Anti-diabetic drug pathway (Potassium channel inhibitors PD)

In type II diabetes, patients either do not produce enough insulin or their cells are resistant to insulin action. Insulin is produced by pancreatic β-cells to regulate blood glucose concentration. When blood glucose rises, glucose is transported into the β-cells by glucose transporter 2 (SLC2A2/GLUT2). Glucokinase (GCK) then acts as glucose sensor to catalyze formation of glucose-6-phosphate and controls the rate of entry of glucose into metabolism. Glucose-6-phosphate then undergoes glycolysis and the Krebs cycle (in mitochondria) to generate ATP. The elevated ATP/ADP ratio can in turn close the ATP-sensitive K+ channels (KATP, made up of four subunits of the sulfonylurea 1 receptor (ABCC8/SUR1) and four subunits of the inwardly rectifying K+ channel Kir6.2 (KCNJ11)). In addition to glucose, drugs such as repaglinide, nateglinide and sulfonylureas can also lead to closure of the KATP channels to stimulate insulin secretion. The closure of KATP channels depolarizes the plasma membrane, and leads to the opening of voltage-dependent Ca2+ channels (VDCC) resulting in influx of extracellular Ca2+ which then triggers exocytosis and insulin release from the insulin containing granules located in pancreatic beta cells.
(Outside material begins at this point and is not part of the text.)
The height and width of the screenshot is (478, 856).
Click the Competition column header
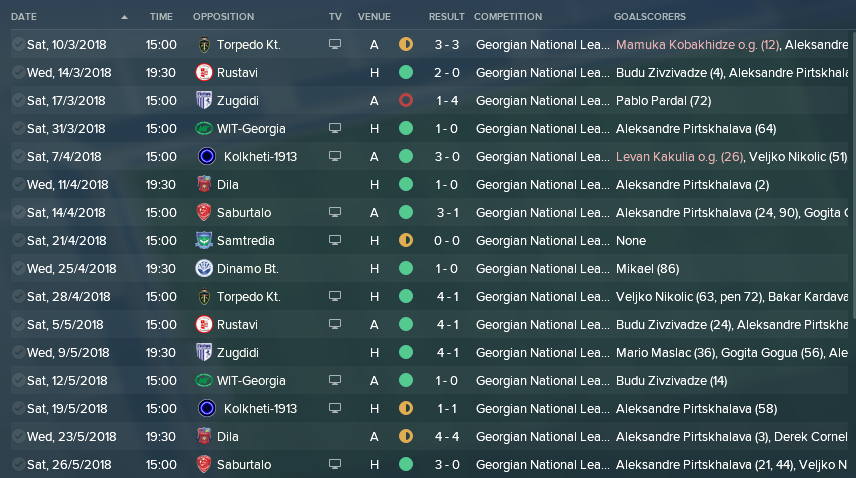(x=508, y=16)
The secreted insulin can bind to insulin receptor (INSR) and triggers activation of PI3K/Akt pathway and the transcription factors in the β cells (HNF4A, TCF1, TCF2, PDX1, MAFA, ISL1 and NEUROD1 etc.) which control the expression of insulin (INS) and many other genes that are important for regulation of insulin secretion such as SLC2A2, GCK.